Repeat the lines of the listing from the one containing "The width and height of the screenshot is (600, 408)." through the end of the listing, both included, and leave out the pictures.

-- BEGIN SUPPLIED RECORDS --

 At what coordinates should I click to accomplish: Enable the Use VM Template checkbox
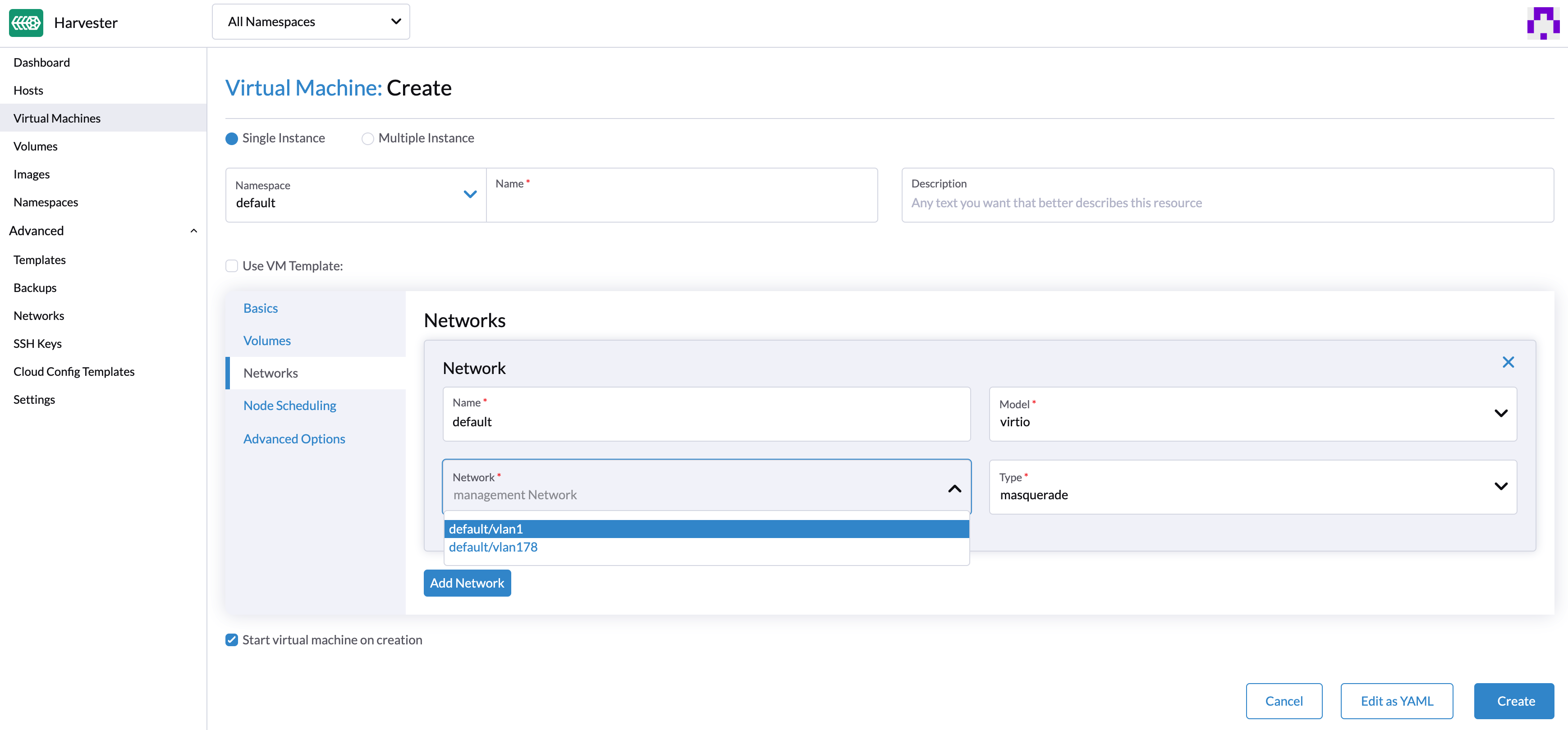[232, 266]
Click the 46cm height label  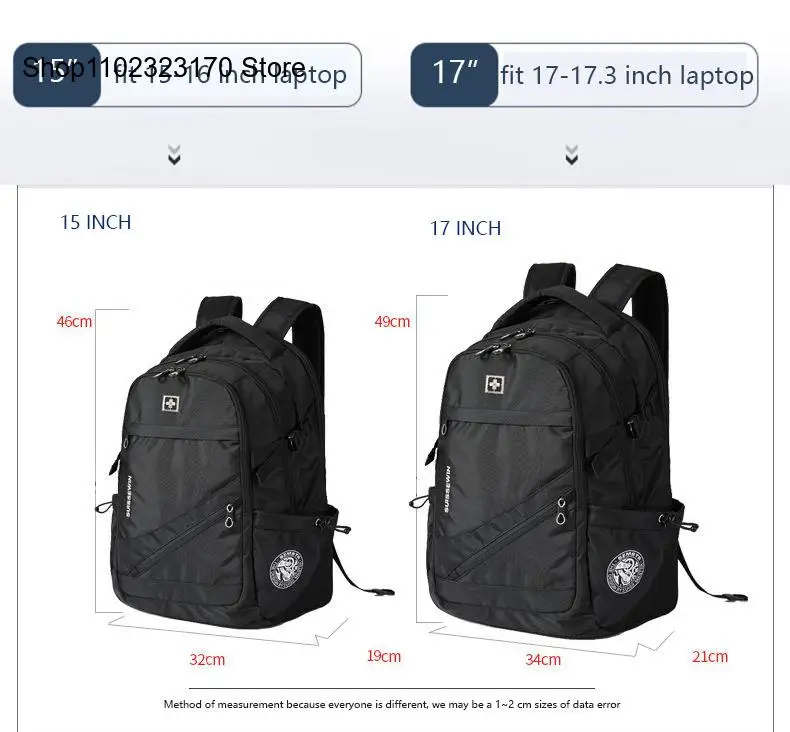(x=75, y=321)
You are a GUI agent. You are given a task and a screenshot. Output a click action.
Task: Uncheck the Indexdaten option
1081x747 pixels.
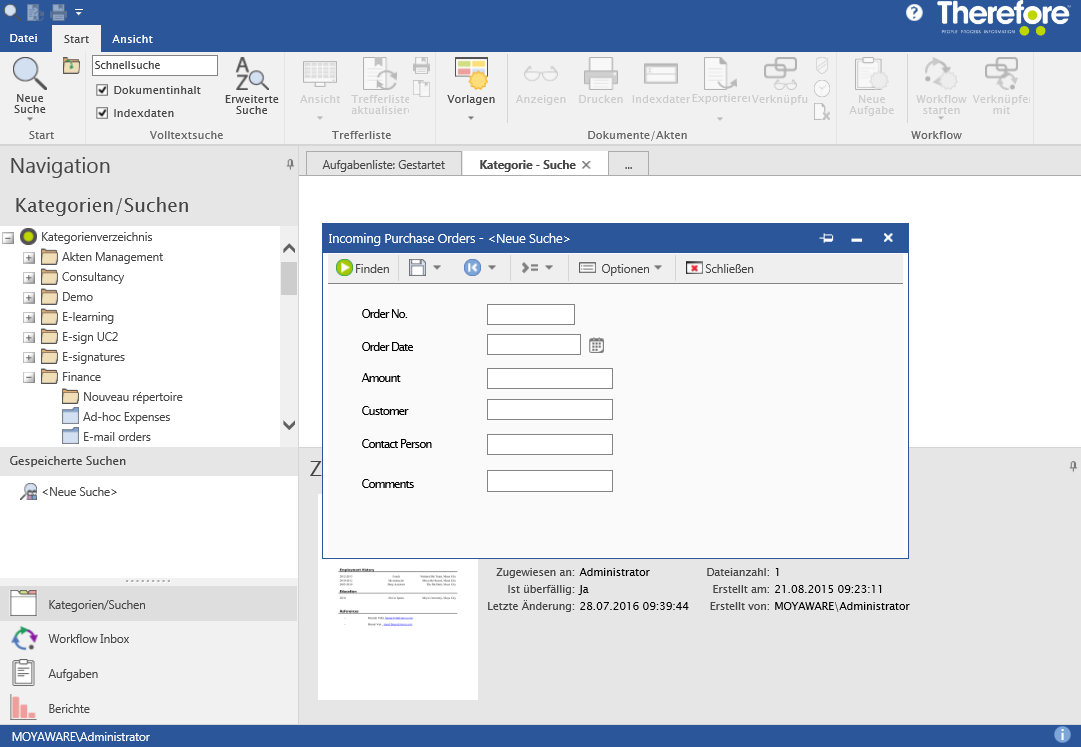(x=103, y=112)
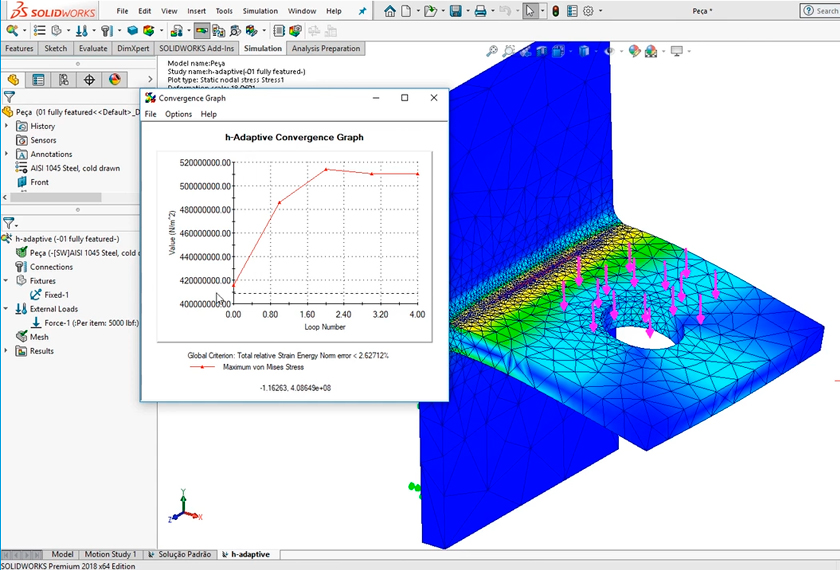Click the Print icon
This screenshot has height=570, width=840.
point(481,11)
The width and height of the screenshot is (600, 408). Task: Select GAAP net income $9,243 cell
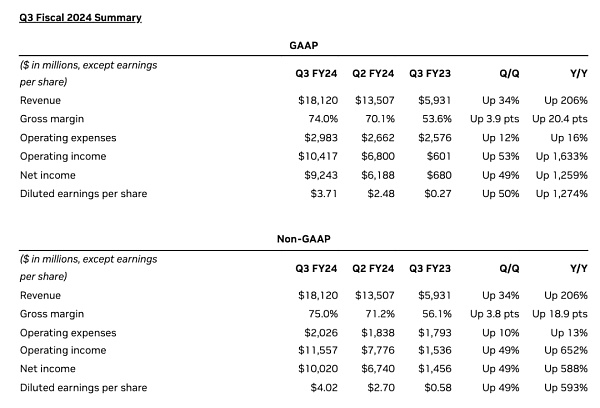click(x=322, y=175)
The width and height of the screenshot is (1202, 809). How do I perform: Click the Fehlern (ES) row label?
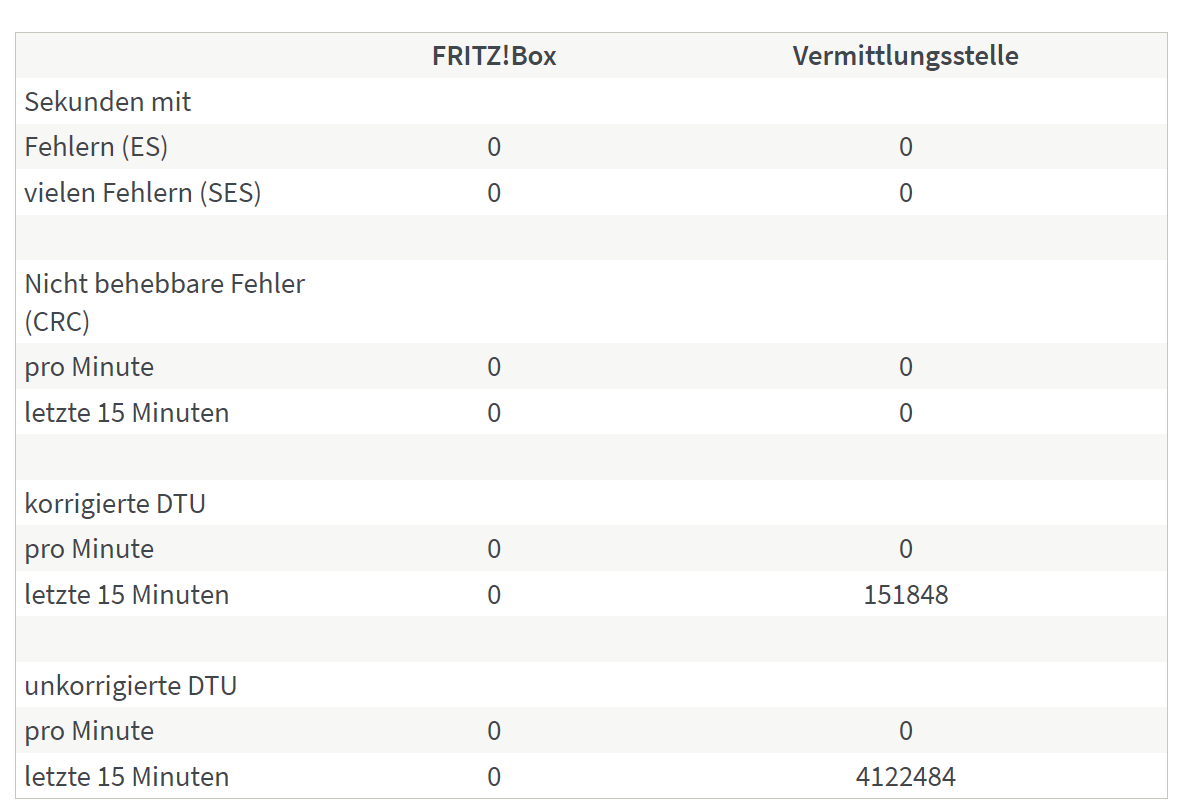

-- END SUPPLIED RECORDS --

SOLUTION:
The width and height of the screenshot is (600, 408). Task: Select GAAP net income $9,243 cell
click(x=322, y=175)
The width and height of the screenshot is (1202, 809). How do I perform: Click the Fehlern (ES) row label?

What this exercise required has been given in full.